## [Provided data]
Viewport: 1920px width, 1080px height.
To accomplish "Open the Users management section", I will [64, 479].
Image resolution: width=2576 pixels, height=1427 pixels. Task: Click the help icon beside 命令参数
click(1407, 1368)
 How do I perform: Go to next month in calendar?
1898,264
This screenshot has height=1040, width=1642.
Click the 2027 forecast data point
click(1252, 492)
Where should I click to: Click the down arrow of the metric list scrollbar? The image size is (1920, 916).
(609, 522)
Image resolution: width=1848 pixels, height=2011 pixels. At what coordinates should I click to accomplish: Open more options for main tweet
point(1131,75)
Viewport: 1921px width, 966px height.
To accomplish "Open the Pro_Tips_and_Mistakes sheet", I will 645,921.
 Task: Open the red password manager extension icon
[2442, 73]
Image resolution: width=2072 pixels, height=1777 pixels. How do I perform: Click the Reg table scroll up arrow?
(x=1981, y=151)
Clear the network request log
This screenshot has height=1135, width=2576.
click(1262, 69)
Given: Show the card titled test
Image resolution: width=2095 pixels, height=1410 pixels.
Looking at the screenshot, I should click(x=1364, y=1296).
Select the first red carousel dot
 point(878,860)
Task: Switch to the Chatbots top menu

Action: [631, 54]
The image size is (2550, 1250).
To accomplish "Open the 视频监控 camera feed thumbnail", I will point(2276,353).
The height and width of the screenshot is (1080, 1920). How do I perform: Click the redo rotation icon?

## [Activity]
Write out every line of the material again, exactly as it reads.

## [Response area]
Viewport: 1920px width, 1080px height.
To accomplish "Open the Users management section", I will [64, 479].
Image resolution: width=2576 pixels, height=1427 pixels. Task: Click the help icon beside 命令参数
click(1407, 1368)
 How do I perform: Go to next month in calendar?
1898,264
This screenshot has height=1040, width=1642.
Click the 2027 forecast data point
click(1252, 492)
Where should I click to: Click the down arrow of the metric list scrollbar? The image size is (1920, 916).
(609, 522)
Image resolution: width=1848 pixels, height=2011 pixels. At what coordinates should I click to accomplish: Open more options for main tweet
point(1131,75)
Viewport: 1921px width, 966px height.
To accomplish "Open the Pro_Tips_and_Mistakes sheet", I will 645,921.
 Task: Open the red password manager extension icon
[2442, 73]
Image resolution: width=2072 pixels, height=1777 pixels. How do I perform: Click the Reg table scroll up arrow?
(x=1981, y=151)
Clear the network request log
This screenshot has height=1135, width=2576.
click(1262, 69)
Given: Show the card titled test
Image resolution: width=2095 pixels, height=1410 pixels.
Looking at the screenshot, I should click(x=1364, y=1296).
Select the first red carousel dot
 point(878,860)
Task: Switch to the Chatbots top menu

Action: [631, 54]
The image size is (2550, 1250).
To accomplish "Open the 视频监控 camera feed thumbnail", I will point(2276,353).
The height and width of the screenshot is (1080, 1920). How do I perform: Click the redo rotation icon?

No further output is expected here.